What you have to do:
Transcribe the line holding "You are a computer-use" together with every line after it, through the end of the records, exactly and with no pictures.

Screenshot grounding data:
* * * * * * * * *
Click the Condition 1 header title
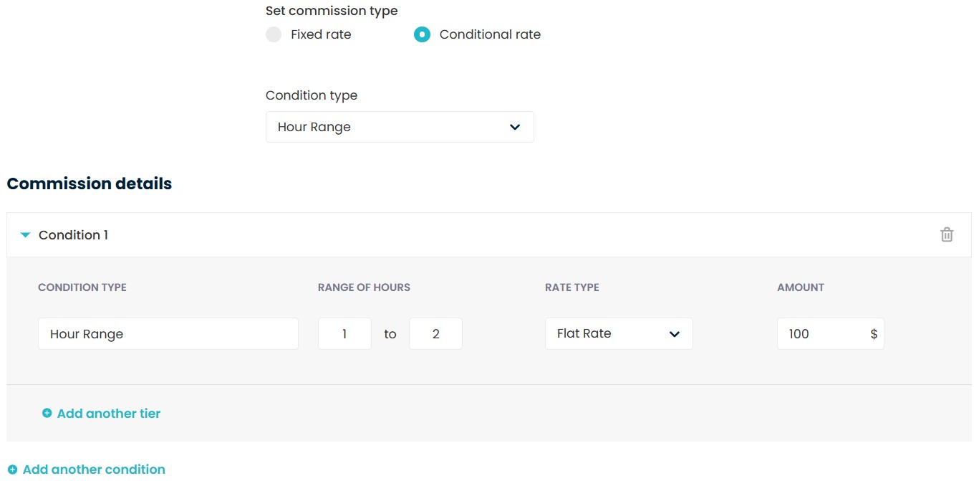pyautogui.click(x=73, y=235)
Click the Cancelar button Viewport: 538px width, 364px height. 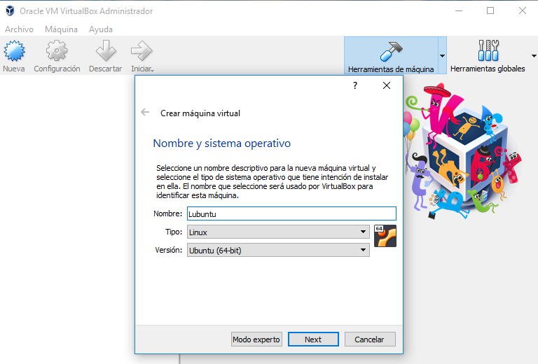pos(369,340)
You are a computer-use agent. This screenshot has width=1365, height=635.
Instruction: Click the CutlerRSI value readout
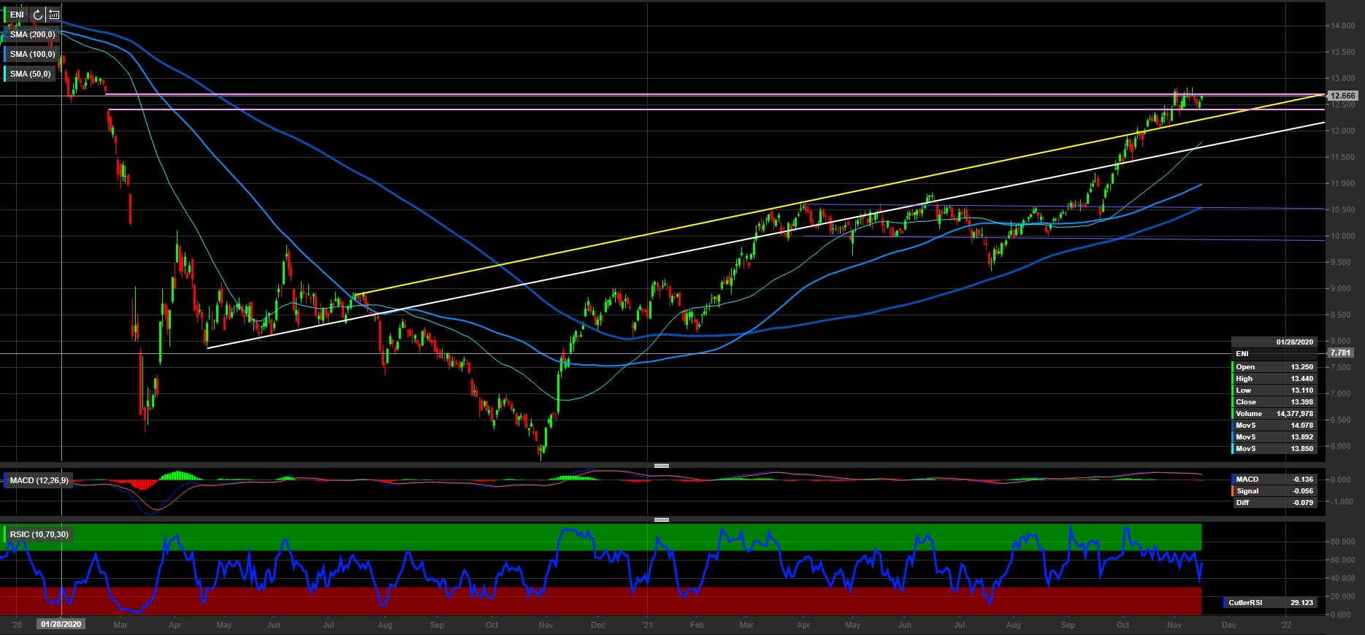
* * * * * * * * *
Solved problem:
You are a computer-use agent. This screenshot has width=1365, height=635.
Instruction: Click the CutlerRSI value readout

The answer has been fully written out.